O alvo principal é uma organização criminosa formada por policiais militares que atuavam na Região Metropolitana de Cuiabá, Várzea Grande, e até mesmo em Goiânia (GO).

A operação visa coletar provas para a responsabilização criminal dos envolvidos e impedir a dissipação do patrimônio adquirido de forma ilícita, com um alto volume de ordens judiciais expedidas.
A Justiça expediu um total de 28 mandados de busca e apreensão domiciliar e 22 mandados de sequestro de bens. Além disso, foi determinado o bloqueio de valores de até R$ 1 milhão por investigado, sinalizando a dimensão do esquema de enriquecimento ilícito.

A Operação “Fides Fracta” é conduzida pelo Grupo de Atuação Especial Contra o Crime Organizado (Gaeco) permanente, composto por membros do MPMT, Polícia Judiciária Civil, Polícia Militar, Polícia Penal e Sistema Socioeducativo.
A investigação teve início na Corregedoria da Polícia Militar de Mato Grosso (PMMT), que identificou uma evolução patrimonial incompatível com os rendimentos de um ex-policial militar.

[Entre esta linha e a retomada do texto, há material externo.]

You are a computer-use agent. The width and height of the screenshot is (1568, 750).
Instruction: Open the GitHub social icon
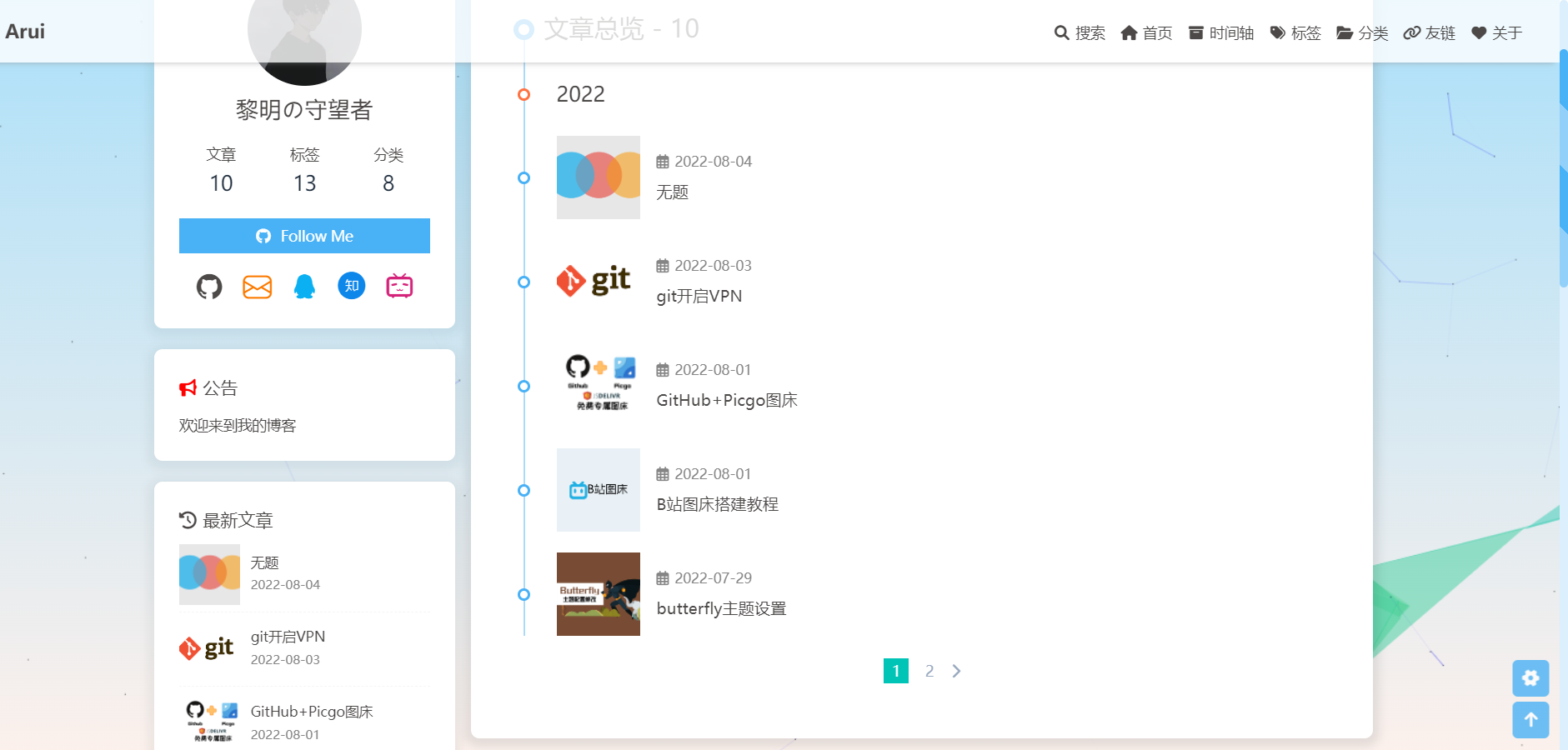(209, 287)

As descobertas da Corregedoria foram compartilhadas com o Gaeco, que aprofundou as apurações e identificou o envolvimento de outros militares ativos e inativos, além de pessoas ligadas à organização criminosa.
O grupo é suspeito de cometer uma série de crimes graves que exploravam financeiramente as vítimas e visavam ocultar o dinheiro ilícito: agiotagem, extorsão, falsificação de documentos, lavagem de dinheiro e ocultação patrimonial.
As diligências estão em curso e os mandados estão sendo cumpridos nas cidades de Cuiabá, Várzea Grande e Goiânia.